I think it is proper to be pessimistic in regard to the carnal mind of man, having no confidence in the flesh (Phil. 3:3). By extension, carnal men cannot establish the Kingdom of God. Christian carnal men can only establish Christian nations, which consist of many non-Christian people as well as many nominal or cultural Christians. To attempt to root them out would only result in a blood bath, and the result would be the rise of another zealous, but oppressive religious government.
The Roman Church made Augustine into a saint in later years, but if the Roman Church in later centuries had truly learned from Augustine, they would not have formed the "little horn" after the fall of Rome.
The downside of Augustine's theology was that the pursuit of spirituality became so other-worldly that Christians forgot how to rule and reign in this life by the power of their own individual spiritual authority. The Holy Spirit was, in later centuries, a holy relic, too valuable to be given to average people. It remained therefore under lock and key in the office of the Bishop of Rome.

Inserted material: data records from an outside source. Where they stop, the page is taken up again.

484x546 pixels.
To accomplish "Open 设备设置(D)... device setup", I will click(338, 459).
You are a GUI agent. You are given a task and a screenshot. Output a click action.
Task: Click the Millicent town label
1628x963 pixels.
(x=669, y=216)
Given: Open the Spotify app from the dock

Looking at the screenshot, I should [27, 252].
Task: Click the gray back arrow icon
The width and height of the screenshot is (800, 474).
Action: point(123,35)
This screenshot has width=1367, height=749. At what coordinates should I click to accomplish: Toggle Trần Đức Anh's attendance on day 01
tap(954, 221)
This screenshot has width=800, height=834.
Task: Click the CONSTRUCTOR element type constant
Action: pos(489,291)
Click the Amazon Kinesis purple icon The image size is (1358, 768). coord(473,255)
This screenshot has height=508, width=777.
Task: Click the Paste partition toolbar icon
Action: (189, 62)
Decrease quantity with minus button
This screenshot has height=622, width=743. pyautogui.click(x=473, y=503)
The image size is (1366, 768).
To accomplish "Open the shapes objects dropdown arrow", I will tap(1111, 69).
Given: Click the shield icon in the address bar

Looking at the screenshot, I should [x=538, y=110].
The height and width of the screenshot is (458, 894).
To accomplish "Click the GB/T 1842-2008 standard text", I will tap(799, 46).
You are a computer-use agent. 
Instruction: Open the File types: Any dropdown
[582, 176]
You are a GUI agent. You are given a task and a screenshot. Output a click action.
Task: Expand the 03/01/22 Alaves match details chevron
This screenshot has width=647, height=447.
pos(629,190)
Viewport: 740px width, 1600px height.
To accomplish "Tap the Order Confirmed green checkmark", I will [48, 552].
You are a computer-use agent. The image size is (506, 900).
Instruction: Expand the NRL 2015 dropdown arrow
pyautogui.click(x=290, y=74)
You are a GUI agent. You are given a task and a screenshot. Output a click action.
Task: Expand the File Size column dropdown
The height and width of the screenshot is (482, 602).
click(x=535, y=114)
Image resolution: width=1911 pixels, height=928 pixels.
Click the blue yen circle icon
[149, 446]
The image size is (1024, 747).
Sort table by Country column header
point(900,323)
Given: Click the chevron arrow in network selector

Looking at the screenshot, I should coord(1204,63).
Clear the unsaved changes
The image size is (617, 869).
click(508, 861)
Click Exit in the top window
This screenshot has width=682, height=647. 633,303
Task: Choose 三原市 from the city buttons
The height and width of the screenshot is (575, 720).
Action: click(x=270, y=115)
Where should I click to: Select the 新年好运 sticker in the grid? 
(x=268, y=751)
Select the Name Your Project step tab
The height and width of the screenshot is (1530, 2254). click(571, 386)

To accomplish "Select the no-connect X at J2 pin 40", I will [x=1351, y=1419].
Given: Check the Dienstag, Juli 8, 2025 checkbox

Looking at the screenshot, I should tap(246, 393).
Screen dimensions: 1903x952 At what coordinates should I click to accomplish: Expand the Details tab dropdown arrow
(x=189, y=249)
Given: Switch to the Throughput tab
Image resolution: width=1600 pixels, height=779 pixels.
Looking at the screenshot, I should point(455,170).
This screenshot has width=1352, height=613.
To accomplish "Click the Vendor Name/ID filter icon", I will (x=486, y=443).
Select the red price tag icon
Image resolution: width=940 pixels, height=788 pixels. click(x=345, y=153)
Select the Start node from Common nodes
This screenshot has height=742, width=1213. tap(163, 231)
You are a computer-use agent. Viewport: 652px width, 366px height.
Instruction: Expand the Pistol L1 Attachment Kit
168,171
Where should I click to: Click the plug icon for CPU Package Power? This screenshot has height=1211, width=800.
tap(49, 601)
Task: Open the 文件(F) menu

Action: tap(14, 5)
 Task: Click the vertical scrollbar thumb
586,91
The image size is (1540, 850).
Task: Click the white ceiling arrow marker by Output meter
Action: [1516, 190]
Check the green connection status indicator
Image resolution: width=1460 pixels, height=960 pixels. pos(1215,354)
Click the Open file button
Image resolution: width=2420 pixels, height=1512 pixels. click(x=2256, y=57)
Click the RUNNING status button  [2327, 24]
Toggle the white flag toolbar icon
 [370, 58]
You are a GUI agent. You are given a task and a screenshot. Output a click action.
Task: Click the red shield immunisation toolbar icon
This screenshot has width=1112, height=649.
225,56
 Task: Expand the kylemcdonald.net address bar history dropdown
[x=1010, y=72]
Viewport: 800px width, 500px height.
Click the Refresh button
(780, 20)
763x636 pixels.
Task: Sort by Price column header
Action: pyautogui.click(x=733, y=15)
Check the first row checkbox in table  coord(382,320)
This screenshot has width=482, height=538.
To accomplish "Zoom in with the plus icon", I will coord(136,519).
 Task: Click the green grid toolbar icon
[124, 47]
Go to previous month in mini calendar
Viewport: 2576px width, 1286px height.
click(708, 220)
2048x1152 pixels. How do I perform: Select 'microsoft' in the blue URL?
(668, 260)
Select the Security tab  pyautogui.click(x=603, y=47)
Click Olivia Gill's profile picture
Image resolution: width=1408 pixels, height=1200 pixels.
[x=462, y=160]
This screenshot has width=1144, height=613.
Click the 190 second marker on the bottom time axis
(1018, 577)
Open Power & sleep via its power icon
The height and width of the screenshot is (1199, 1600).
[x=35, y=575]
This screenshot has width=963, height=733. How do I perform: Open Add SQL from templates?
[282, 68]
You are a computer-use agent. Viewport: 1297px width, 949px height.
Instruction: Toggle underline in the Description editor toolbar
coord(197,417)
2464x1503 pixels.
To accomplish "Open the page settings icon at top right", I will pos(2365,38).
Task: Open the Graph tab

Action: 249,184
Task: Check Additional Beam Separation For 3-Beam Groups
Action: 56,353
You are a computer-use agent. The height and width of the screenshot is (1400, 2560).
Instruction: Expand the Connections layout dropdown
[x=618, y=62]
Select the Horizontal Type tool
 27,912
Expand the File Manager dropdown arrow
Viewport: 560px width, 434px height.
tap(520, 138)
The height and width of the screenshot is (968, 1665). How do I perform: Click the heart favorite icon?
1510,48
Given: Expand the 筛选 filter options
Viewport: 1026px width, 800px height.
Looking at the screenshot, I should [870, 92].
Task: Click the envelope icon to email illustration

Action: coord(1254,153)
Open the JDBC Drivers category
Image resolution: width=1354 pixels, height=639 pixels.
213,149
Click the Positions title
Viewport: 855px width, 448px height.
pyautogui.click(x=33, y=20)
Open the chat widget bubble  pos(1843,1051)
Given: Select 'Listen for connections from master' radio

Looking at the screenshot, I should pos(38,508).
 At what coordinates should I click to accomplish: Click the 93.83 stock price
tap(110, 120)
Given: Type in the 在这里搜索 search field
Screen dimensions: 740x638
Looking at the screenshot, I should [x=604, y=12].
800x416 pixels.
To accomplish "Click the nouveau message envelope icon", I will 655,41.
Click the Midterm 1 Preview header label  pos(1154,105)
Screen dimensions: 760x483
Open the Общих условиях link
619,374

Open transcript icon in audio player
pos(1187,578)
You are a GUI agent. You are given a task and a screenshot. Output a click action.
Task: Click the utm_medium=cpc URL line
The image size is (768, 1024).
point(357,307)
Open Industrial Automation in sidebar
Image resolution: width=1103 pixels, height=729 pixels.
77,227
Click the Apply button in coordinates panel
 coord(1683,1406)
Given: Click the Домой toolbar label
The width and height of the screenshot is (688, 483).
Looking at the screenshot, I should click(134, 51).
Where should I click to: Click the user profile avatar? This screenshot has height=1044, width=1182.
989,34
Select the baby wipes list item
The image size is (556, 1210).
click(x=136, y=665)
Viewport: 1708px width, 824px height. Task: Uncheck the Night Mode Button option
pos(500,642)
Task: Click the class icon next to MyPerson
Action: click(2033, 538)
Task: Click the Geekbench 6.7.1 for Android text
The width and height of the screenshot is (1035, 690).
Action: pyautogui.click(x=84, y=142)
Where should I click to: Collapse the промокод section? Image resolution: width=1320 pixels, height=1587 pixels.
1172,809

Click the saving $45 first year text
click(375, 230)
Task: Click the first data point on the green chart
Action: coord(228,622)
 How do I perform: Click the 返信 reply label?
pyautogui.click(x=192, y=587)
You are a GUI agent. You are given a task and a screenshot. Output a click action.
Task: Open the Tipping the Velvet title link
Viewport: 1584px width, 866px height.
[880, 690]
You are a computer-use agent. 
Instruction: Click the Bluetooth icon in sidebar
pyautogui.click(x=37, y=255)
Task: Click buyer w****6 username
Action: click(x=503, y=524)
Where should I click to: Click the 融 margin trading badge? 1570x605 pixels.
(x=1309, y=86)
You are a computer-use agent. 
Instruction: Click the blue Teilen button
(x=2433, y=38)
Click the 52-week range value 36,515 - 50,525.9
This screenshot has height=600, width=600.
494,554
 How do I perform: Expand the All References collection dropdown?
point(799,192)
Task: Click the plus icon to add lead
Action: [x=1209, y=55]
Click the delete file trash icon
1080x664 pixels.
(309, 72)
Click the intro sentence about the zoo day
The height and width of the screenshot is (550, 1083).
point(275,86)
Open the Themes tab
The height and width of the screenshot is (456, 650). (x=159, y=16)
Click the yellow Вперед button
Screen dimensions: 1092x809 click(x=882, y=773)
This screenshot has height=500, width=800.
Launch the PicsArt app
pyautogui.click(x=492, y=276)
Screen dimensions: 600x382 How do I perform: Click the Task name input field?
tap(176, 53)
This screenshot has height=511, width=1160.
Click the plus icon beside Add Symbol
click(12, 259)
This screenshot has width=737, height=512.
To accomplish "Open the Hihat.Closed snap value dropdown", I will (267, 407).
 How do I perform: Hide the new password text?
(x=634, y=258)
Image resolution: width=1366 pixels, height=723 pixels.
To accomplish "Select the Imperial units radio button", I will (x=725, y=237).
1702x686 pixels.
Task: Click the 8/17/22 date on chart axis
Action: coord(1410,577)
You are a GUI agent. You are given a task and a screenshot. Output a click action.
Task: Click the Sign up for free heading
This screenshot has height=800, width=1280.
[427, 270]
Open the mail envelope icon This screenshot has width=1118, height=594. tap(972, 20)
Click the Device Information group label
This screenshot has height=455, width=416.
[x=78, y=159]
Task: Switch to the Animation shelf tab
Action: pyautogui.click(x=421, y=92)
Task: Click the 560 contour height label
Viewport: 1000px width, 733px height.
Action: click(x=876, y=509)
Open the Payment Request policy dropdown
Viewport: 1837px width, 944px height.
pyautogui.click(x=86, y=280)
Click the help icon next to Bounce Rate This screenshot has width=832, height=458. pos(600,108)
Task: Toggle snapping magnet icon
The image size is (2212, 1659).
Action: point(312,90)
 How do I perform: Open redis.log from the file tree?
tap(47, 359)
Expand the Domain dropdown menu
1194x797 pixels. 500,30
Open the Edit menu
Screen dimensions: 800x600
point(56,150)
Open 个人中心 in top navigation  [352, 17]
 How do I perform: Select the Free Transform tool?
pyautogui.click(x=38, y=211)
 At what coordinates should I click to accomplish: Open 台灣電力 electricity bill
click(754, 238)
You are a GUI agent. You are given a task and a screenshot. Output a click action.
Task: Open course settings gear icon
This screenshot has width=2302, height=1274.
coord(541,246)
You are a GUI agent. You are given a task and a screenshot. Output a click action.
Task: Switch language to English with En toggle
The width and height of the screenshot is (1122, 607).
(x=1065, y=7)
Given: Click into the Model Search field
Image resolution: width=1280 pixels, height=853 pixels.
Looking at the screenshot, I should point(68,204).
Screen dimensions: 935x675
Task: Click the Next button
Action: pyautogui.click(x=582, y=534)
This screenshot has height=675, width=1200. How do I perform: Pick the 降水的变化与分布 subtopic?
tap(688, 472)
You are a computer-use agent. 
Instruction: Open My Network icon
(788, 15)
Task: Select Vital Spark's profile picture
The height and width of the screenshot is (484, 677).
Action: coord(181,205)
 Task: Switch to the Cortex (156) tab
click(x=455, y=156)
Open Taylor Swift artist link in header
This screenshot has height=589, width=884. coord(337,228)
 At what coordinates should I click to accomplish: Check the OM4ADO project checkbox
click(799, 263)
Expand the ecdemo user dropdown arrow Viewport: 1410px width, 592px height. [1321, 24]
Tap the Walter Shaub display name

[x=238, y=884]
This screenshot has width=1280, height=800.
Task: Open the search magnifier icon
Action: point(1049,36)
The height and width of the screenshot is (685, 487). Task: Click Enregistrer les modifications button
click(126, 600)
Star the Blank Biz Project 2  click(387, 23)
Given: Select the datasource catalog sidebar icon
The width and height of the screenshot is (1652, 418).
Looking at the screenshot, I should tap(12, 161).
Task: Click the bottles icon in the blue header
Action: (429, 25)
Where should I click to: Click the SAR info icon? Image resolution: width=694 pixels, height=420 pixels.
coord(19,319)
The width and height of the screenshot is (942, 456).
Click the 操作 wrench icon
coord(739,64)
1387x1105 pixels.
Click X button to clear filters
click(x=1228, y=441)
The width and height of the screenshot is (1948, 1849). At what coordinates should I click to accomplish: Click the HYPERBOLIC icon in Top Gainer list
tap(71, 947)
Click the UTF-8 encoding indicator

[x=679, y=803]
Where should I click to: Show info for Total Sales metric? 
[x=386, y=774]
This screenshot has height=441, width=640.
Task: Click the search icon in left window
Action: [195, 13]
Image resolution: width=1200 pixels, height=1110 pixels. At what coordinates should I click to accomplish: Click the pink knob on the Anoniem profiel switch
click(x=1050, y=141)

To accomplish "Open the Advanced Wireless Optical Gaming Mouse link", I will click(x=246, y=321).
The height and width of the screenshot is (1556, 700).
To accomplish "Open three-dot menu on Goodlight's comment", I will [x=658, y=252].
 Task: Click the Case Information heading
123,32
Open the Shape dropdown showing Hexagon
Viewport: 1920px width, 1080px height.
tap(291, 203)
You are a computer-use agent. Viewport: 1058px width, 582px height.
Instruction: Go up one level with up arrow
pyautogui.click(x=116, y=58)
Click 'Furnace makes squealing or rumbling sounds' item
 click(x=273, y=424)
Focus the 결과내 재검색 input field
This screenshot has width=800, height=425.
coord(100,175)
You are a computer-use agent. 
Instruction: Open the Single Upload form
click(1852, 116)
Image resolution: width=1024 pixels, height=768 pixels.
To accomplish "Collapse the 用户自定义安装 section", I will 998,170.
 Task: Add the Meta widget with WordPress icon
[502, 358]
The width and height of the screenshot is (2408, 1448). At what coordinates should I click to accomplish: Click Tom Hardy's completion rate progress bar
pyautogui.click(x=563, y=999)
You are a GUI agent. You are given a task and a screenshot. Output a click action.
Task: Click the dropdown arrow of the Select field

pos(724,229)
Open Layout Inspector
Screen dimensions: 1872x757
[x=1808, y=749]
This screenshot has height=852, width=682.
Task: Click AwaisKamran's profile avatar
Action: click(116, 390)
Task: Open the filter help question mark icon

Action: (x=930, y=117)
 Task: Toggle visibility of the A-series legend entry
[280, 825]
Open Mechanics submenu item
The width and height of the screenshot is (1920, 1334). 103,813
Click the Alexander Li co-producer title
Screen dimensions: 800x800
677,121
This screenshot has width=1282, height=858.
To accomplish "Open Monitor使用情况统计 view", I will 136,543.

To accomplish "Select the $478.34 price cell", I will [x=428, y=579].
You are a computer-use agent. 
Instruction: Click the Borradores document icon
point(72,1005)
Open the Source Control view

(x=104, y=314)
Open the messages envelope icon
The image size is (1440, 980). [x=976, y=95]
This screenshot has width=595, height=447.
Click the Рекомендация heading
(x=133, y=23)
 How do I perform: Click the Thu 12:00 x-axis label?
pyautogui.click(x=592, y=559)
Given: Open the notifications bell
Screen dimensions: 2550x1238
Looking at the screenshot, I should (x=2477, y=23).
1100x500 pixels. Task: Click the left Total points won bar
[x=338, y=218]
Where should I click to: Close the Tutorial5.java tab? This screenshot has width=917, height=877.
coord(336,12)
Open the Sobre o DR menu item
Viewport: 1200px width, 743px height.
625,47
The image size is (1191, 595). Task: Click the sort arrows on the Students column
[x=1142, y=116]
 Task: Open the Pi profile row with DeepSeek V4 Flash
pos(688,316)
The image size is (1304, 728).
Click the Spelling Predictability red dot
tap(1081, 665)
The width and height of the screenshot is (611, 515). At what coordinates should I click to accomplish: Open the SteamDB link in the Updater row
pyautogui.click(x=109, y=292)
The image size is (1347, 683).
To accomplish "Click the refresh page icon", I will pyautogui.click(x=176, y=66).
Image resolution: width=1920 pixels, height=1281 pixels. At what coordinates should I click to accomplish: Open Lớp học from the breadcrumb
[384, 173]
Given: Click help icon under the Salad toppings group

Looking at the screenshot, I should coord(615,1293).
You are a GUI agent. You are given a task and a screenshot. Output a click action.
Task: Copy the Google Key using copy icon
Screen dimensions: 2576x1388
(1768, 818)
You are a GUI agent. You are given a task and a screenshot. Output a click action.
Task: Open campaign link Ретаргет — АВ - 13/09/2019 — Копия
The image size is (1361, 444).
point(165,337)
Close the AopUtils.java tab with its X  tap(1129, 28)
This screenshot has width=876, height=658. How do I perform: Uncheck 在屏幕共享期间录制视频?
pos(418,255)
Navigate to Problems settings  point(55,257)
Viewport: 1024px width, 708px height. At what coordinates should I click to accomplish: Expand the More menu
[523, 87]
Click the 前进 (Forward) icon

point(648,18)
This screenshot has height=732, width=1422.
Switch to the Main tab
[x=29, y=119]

Few doubted the Pope's access to the Holy Spirit in his decrees, or that the Spirit resided in the corporate Church, but even fewer understood that the Holy Spirit actually resided in them personally. The Church had become defined as the institution, rather than as the people themselves, the "congregation," as the Bible defines the word.
And so the people came to be at the mercy of the religious leadership, and any spiritual blessing they might have wanted had to come from the institution, rather than from God directly. Tuveson writes further on page 16,
"Augustine, moreover, made another innovation which was to prove of first importance. To make possible his interpretation of the Revelation, he had to assume something new; that the millennial predictions are in fact allegorical only. The saints 'reign' with Christ because they enjoy an inward spiritual triumph, whatever may happen to their bodies. . . The doctrine of an allegorical millennium became official."
The idea of reigning with Christ became so internalized that it had little practical use. It was a good thing that his teaching lowered expectations of law and government's ability to change men's hearts. The problem was that it tended to make Christians feel as if "we are born to suffer, and then we die." Prayer could no longer change the City of Man, so prayer focused more and more upon one's personal, inner sanctity rather than actively changing surrounding conditions.
Here is where I disagree very much with Augustine. Though I realize that there are things which God has pre-determined, which cannot be altered, I also recognize that God is training the overcomers to act as His agents for change in the world. This does not authorize anyone to change things by carnal methods, but rather by the power of the Holy Spirit that is utilized in accordance with His will and plan.
If we skip ahead a thousand years to the Protestant Reformation, we find more optimistic times. The secular "Enlightenment" had revived an interest in the classical literature and art of ancient Greece and Rome. Ideas of Greek Democracy penetrated Europe. The development of the printing press made Scripture available to the common people. With the power of Rome diminishing, Protestants began to think in terms of setting up true Christian government that forsook the oppressive spiritual and temporal models of the past.
They believed that Rome failed because of spiritual decay and from a spiritual monarchy that gave no rights to the common man. They believed they could do better!